The Registrant has in effect a directors’ and officers’ liability insurance policy that provides coverage for the Registrant and its directors and officers up to $2,000,000 for each policy period. Under this policy, the insurer agrees to pay, subject to certain exclusions, for any claim made against a director or officer of the Registrant for a wrongful act by the director or officer, but only if and to the extent the director or officer becomes legally obligated to pay the claim.
2
Item 7.Exemption from Registration Claimed.
Not applicable.
Item 8.Exhibits.
An Exhibit Index appears at page 8 hereof.
Item 9.Undertakings.
| (a) | Rule 415 Offerings. The undersigned Registrant hereby undertakes: |
(1) To file, during any period in which offers or sales are being made, a post-effective amendment to this registration statement:
(i) To include any prospectus required by section 10(a)(3) of the Securities Act of 1933;
(ii) To reflect in the prospectus any facts or events arising after the effective date of the registration statement (or the most recent post-effective amendment thereof) which, individually or in the aggregate, represent a fundamental change in the information set forth in the registration statement. Notwithstanding the foregoing, any increase or decrease in volume of securities offered (if the total dollar value of securities offered would not exceed that which was registered) and any deviation from the low or high end of the estimated maximum offering range may be reflected in the form of prospectus filed with the Commission pursuant to Rule 424(b) if, in the aggregate, the changes in volume and price represent no more than 20% change in the maximum aggregate offering price set forth in the “Calculation of Registration Fee” table in the effective registration statement; and
(iii) To include any material information with respect to the plan of distribution not previously disclosed in the registration statement or any material change to such information in the registration statement;
Provided, however, that paragraphs (a)(1)(i) and (a)(1)(ii) do not apply if the information required to be included in a post-effective amendment by those paragraphs is contained in periodic reports filed with or furnished to the Commission by the Registrant pursuant to section 13 or section 15(d) of the Securities Exchange Act of 1934 that are incorporated by reference in the registration statement.

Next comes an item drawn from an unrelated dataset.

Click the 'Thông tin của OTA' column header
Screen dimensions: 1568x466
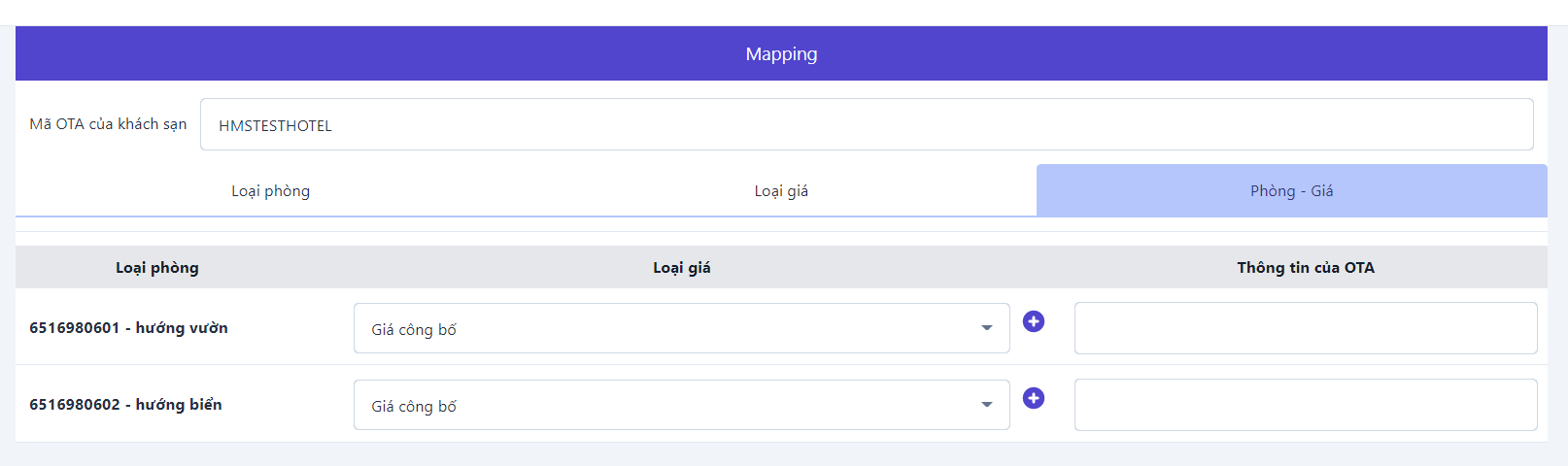(1305, 268)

(2) That, for the purpose of determining any liability under the Securities Act of 1933, each such post-effective amendment shall be deemed to be a new registration statement relating to the securities offered therein, and the offering of such securities at that time shall be deemed to be the initial bona fide offering thereof.
3
(3) To remove from registration by means of a post-effective amendment any of the securities being registered which remain unsold at the termination of the offering.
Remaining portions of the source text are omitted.